◆ Task brief:
Retype the records below exactly. Leave nothing out.

◆ Data in this exercise:
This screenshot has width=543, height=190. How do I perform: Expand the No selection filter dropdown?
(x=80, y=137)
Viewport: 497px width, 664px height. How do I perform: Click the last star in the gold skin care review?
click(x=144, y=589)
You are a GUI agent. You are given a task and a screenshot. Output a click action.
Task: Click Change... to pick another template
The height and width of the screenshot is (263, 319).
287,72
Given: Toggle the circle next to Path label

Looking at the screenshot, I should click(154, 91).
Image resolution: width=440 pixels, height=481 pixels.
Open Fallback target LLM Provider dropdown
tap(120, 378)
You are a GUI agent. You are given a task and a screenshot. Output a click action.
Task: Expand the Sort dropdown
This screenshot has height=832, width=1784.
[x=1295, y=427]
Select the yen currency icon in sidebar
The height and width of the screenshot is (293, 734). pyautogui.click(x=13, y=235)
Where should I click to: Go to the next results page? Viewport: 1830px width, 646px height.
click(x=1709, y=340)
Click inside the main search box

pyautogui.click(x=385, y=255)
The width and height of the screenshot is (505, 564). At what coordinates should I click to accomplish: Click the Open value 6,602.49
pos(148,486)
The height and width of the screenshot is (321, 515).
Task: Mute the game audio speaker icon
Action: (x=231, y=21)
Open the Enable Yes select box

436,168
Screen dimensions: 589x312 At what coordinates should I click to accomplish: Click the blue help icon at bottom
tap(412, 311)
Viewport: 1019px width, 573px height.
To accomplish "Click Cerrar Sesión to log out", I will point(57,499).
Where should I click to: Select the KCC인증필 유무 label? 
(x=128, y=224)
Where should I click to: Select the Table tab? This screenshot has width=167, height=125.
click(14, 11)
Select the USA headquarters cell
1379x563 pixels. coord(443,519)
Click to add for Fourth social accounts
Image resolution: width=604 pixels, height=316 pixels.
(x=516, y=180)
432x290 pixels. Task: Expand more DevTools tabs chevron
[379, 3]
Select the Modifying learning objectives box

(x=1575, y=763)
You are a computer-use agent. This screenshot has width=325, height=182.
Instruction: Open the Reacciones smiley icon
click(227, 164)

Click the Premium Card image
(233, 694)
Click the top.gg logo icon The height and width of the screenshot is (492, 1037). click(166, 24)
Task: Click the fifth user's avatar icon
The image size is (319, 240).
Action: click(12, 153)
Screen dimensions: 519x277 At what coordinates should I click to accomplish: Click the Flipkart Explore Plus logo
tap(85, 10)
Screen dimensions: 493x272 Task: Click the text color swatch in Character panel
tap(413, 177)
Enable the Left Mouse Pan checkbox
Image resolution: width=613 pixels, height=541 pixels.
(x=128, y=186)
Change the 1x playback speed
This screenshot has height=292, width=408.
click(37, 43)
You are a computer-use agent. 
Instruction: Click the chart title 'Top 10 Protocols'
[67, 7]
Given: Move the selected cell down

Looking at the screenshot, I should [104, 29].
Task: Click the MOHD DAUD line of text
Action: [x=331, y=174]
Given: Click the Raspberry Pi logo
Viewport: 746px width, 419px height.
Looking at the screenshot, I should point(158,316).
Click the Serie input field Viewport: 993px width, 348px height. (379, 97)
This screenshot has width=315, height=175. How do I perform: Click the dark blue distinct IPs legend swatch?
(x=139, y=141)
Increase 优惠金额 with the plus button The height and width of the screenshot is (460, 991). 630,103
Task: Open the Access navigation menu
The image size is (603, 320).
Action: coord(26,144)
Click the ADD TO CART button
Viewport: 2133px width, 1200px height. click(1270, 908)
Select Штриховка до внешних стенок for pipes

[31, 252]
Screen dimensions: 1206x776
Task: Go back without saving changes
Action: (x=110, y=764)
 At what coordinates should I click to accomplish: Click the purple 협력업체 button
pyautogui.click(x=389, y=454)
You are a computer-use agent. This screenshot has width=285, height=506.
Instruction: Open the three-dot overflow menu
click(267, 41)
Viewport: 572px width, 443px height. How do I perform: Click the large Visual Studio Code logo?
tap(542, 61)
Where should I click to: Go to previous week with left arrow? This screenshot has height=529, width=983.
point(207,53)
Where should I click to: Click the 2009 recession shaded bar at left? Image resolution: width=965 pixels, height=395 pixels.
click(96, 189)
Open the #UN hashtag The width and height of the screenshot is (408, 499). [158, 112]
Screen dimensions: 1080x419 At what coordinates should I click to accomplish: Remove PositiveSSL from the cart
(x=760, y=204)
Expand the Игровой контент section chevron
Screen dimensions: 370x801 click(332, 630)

◆ Output for this task:
This screenshot has width=543, height=190. How do I perform: Expand the No selection filter dropdown?
(x=80, y=137)
Viewport: 497px width, 664px height. How do I perform: Click the last star in the gold skin care review?
click(x=144, y=589)
You are a GUI agent. You are given a task and a screenshot. Output a click action.
Task: Click Change... to pick another template
The height and width of the screenshot is (263, 319).
287,72
Given: Toggle the circle next to Path label

Looking at the screenshot, I should click(154, 91).
Image resolution: width=440 pixels, height=481 pixels.
Open Fallback target LLM Provider dropdown
tap(120, 378)
You are a GUI agent. You are given a task and a screenshot. Output a click action.
Task: Expand the Sort dropdown
This screenshot has height=832, width=1784.
[x=1295, y=427]
Select the yen currency icon in sidebar
The height and width of the screenshot is (293, 734). pyautogui.click(x=13, y=235)
Where should I click to: Go to the next results page? Viewport: 1830px width, 646px height.
click(x=1709, y=340)
Click inside the main search box

pyautogui.click(x=385, y=255)
The width and height of the screenshot is (505, 564). At what coordinates should I click to accomplish: Click the Open value 6,602.49
pos(148,486)
The height and width of the screenshot is (321, 515).
Task: Mute the game audio speaker icon
Action: (x=231, y=21)
Open the Enable Yes select box

436,168
Screen dimensions: 589x312 At what coordinates should I click to accomplish: Click the blue help icon at bottom
tap(412, 311)
Viewport: 1019px width, 573px height.
To accomplish "Click Cerrar Sesión to log out", I will point(57,499).
Where should I click to: Select the KCC인증필 유무 label? 
(x=128, y=224)
Where should I click to: Select the Table tab? This screenshot has width=167, height=125.
click(14, 11)
Select the USA headquarters cell
1379x563 pixels. coord(443,519)
Click to add for Fourth social accounts
Image resolution: width=604 pixels, height=316 pixels.
(x=516, y=180)
432x290 pixels. Task: Expand more DevTools tabs chevron
[379, 3]
Select the Modifying learning objectives box

(x=1575, y=763)
You are a computer-use agent. This screenshot has width=325, height=182.
Instruction: Open the Reacciones smiley icon
click(227, 164)

Click the Premium Card image
(233, 694)
Click the top.gg logo icon The height and width of the screenshot is (492, 1037). click(166, 24)
Task: Click the fifth user's avatar icon
The image size is (319, 240).
Action: click(12, 153)
Screen dimensions: 519x277 At what coordinates should I click to accomplish: Click the Flipkart Explore Plus logo
tap(85, 10)
Screen dimensions: 493x272 Task: Click the text color swatch in Character panel
tap(413, 177)
Enable the Left Mouse Pan checkbox
Image resolution: width=613 pixels, height=541 pixels.
(x=128, y=186)
Change the 1x playback speed
This screenshot has height=292, width=408.
click(37, 43)
You are a computer-use agent. 
Instruction: Click the chart title 'Top 10 Protocols'
[67, 7]
Given: Move the selected cell down

Looking at the screenshot, I should [104, 29].
Task: Click the MOHD DAUD line of text
Action: [x=331, y=174]
Given: Click the Raspberry Pi logo
Viewport: 746px width, 419px height.
Looking at the screenshot, I should point(158,316).
Click the Serie input field Viewport: 993px width, 348px height. (379, 97)
This screenshot has width=315, height=175. How do I perform: Click the dark blue distinct IPs legend swatch?
(x=139, y=141)
Increase 优惠金额 with the plus button The height and width of the screenshot is (460, 991). 630,103
Task: Open the Access navigation menu
The image size is (603, 320).
Action: coord(26,144)
Click the ADD TO CART button
Viewport: 2133px width, 1200px height. click(1270, 908)
Select Штриховка до внешних стенок for pipes

[31, 252]
Screen dimensions: 1206x776
Task: Go back without saving changes
Action: (x=110, y=764)
 At what coordinates should I click to accomplish: Click the purple 협력업체 button
pyautogui.click(x=389, y=454)
You are a computer-use agent. This screenshot has width=285, height=506.
Instruction: Open the three-dot overflow menu
click(267, 41)
Viewport: 572px width, 443px height. How do I perform: Click the large Visual Studio Code logo?
tap(542, 61)
Where should I click to: Go to previous week with left arrow? This screenshot has height=529, width=983.
point(207,53)
Where should I click to: Click the 2009 recession shaded bar at left? Image resolution: width=965 pixels, height=395 pixels.
click(96, 189)
Open the #UN hashtag The width and height of the screenshot is (408, 499). [158, 112]
Screen dimensions: 1080x419 At what coordinates should I click to accomplish: Remove PositiveSSL from the cart
(x=760, y=204)
Expand the Игровой контент section chevron
Screen dimensions: 370x801 click(332, 630)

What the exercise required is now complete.